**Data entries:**
------
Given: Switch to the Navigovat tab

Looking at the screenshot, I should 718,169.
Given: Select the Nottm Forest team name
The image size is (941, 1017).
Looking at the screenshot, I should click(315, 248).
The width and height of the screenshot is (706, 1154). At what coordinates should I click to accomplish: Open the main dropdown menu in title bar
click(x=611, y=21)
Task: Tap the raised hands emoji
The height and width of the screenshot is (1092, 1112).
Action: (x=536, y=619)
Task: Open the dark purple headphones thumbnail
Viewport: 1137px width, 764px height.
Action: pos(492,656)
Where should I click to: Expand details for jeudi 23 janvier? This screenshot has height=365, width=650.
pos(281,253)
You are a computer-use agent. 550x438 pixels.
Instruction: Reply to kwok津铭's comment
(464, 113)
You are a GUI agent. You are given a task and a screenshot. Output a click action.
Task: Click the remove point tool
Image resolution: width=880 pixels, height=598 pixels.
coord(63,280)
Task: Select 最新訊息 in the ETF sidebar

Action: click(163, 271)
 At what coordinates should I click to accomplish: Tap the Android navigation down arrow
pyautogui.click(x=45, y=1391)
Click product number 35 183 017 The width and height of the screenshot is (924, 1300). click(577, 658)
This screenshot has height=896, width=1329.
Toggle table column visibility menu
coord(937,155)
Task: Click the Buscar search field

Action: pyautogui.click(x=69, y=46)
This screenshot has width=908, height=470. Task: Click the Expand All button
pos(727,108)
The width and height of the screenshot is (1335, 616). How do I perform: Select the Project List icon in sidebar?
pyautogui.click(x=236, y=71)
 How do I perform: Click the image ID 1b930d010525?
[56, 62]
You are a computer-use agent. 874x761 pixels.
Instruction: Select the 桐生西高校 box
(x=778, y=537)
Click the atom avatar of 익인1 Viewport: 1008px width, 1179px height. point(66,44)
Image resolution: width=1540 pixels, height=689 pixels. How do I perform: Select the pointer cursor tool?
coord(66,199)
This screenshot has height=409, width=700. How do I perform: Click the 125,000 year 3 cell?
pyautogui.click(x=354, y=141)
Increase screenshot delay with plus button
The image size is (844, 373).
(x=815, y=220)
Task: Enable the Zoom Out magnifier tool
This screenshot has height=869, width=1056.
------
**INSTRUCTION:**
Copy word for word every line from the start of the rows through the line that contains "coord(63,280)", including that line.

**THE REPLY:**
Given: Switch to the Navigovat tab

Looking at the screenshot, I should 718,169.
Given: Select the Nottm Forest team name
The image size is (941, 1017).
Looking at the screenshot, I should click(315, 248).
The width and height of the screenshot is (706, 1154). At what coordinates should I click to accomplish: Open the main dropdown menu in title bar
click(x=611, y=21)
Task: Tap the raised hands emoji
The height and width of the screenshot is (1092, 1112).
Action: (x=536, y=619)
Task: Open the dark purple headphones thumbnail
Viewport: 1137px width, 764px height.
Action: pos(492,656)
Where should I click to: Expand details for jeudi 23 janvier? This screenshot has height=365, width=650.
pos(281,253)
You are a computer-use agent. 550x438 pixels.
Instruction: Reply to kwok津铭's comment
(464, 113)
You are a GUI agent. You are given a task and a screenshot. Output a click action.
Task: Click the remove point tool
Image resolution: width=880 pixels, height=598 pixels.
coord(63,280)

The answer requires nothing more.